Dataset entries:
────────────────
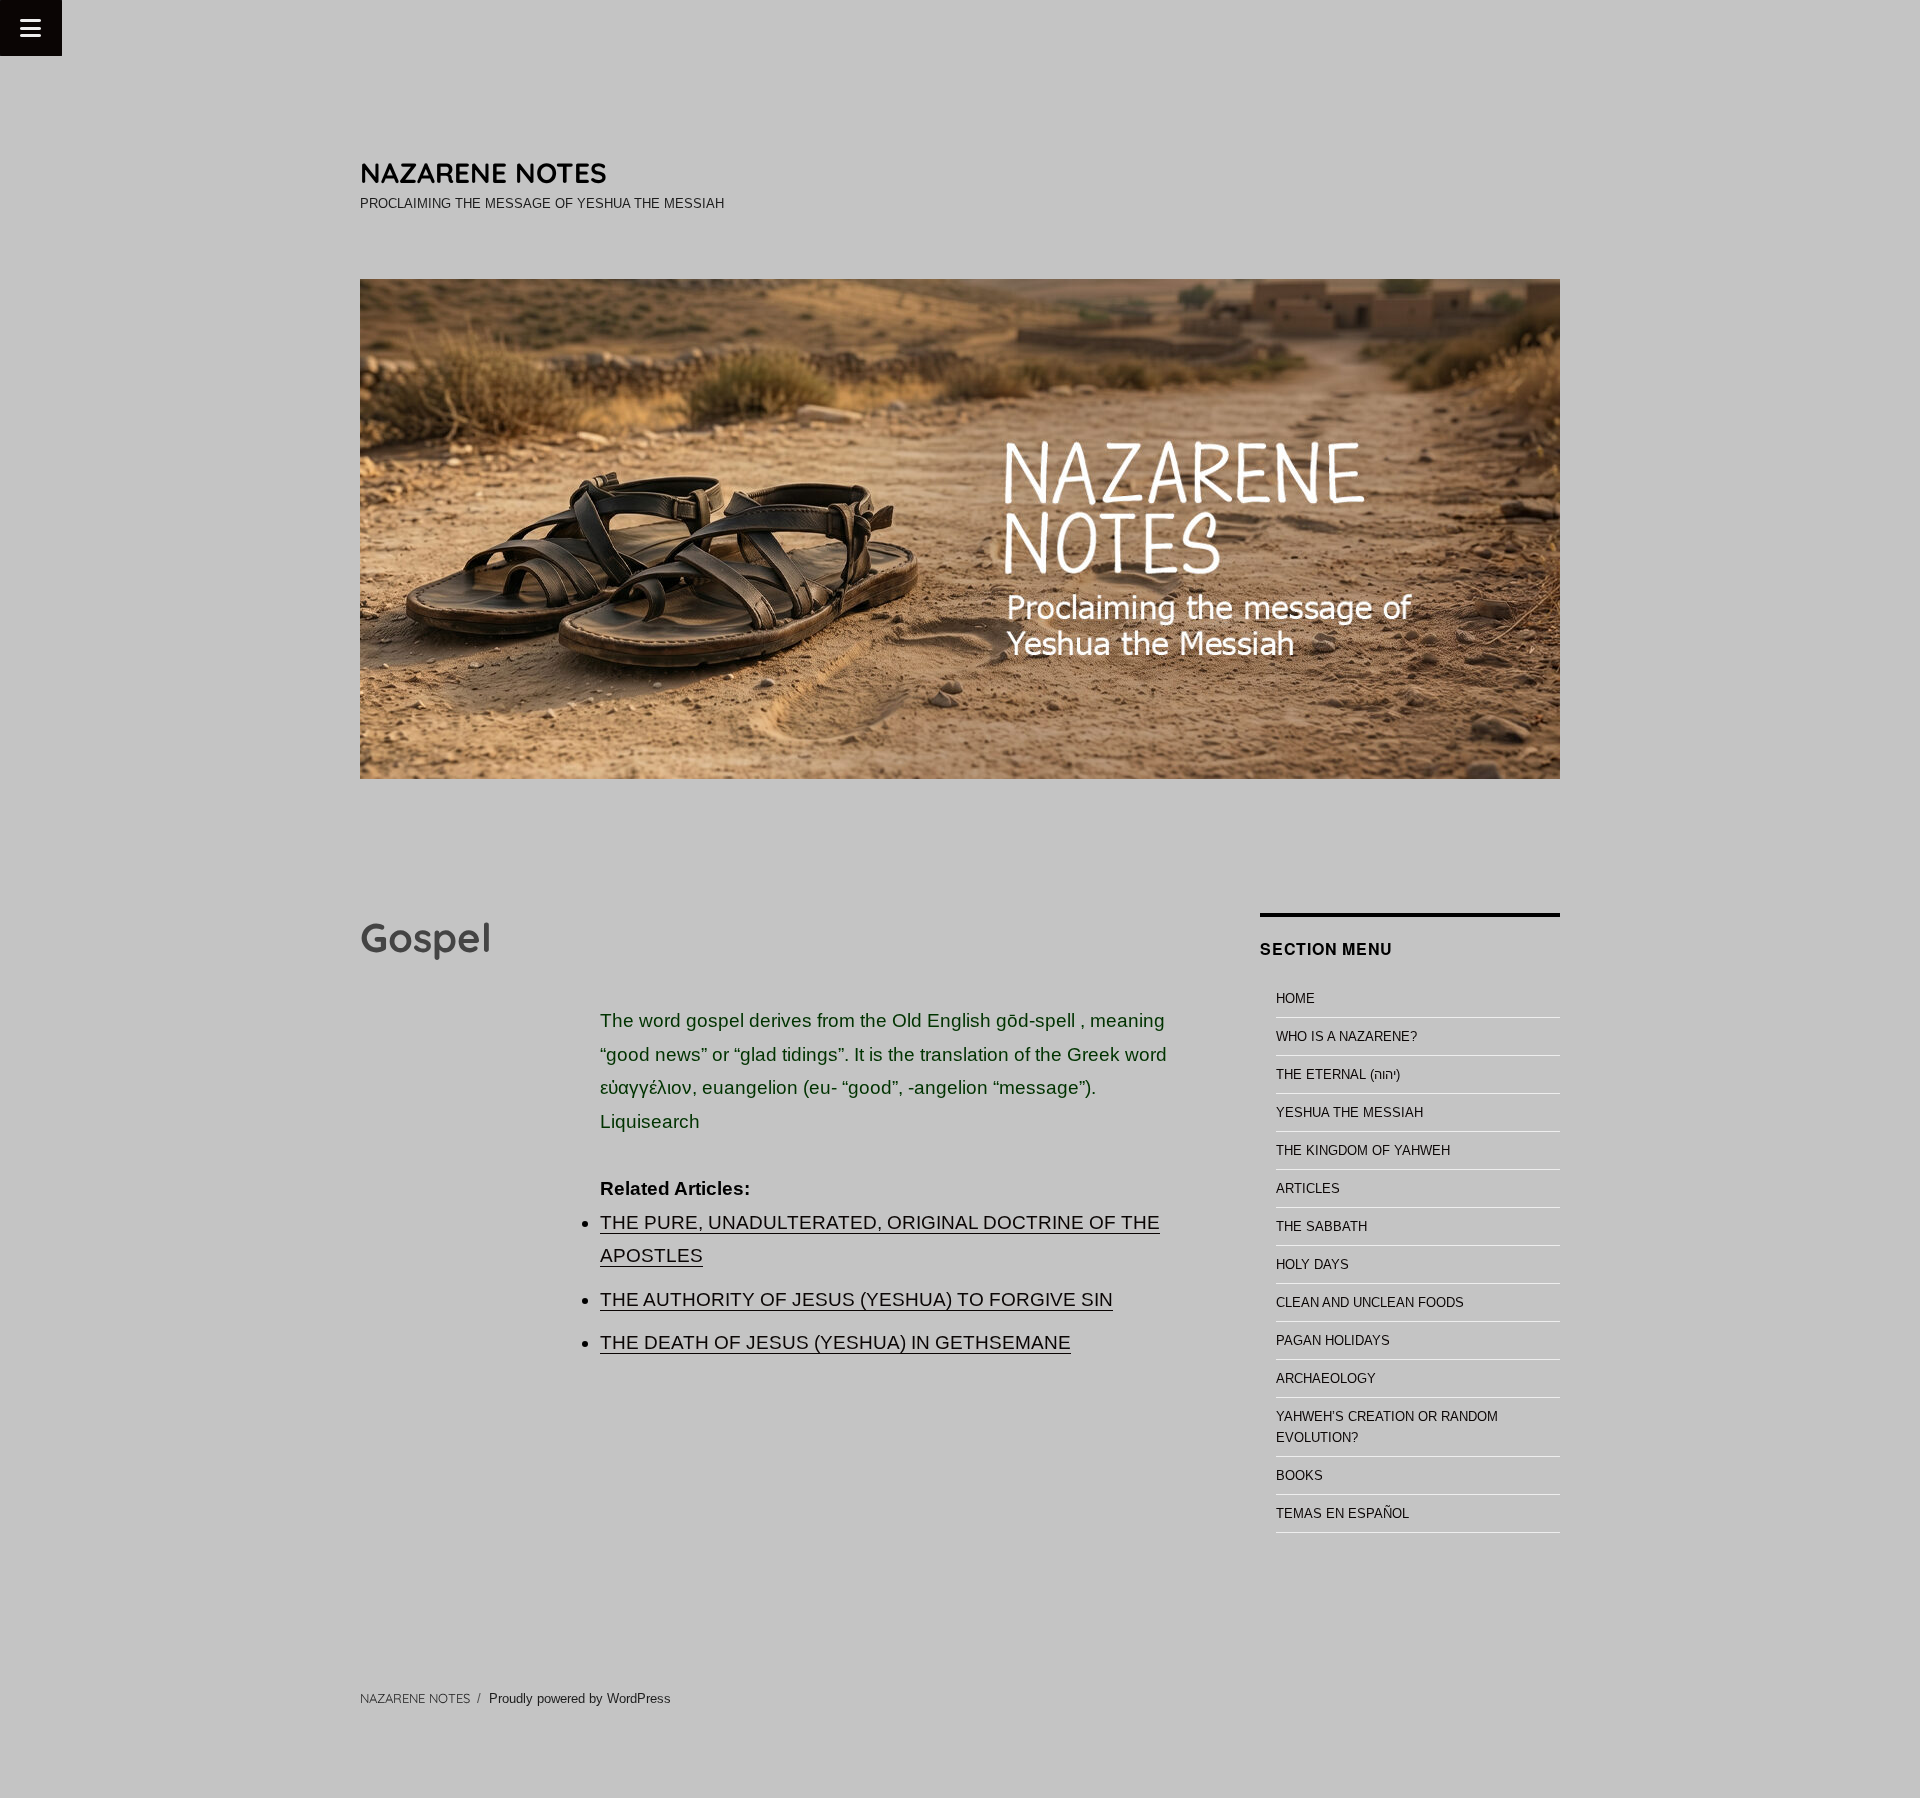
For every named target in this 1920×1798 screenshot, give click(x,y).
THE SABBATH (1321, 1226)
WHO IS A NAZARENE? (1346, 1036)
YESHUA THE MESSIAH (1349, 1112)
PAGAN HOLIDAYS (1333, 1340)
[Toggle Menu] (31, 28)
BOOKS (1299, 1475)
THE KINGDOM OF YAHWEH (1363, 1150)
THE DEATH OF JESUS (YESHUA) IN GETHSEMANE (835, 1342)
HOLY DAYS (1312, 1264)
────────────────
§ Goal of the exercise: Write out exactly the lines starting with the one that holds "WHO IS A NAZARENE? (1346, 1036)" and running through the last line above.

§ Written answer:
WHO IS A NAZARENE? (1346, 1036)
YESHUA THE MESSIAH (1349, 1112)
PAGAN HOLIDAYS (1333, 1340)
[Toggle Menu] (31, 28)
BOOKS (1299, 1475)
THE KINGDOM OF YAHWEH (1363, 1150)
THE DEATH OF JESUS (YESHUA) IN GETHSEMANE (835, 1342)
HOLY DAYS (1312, 1264)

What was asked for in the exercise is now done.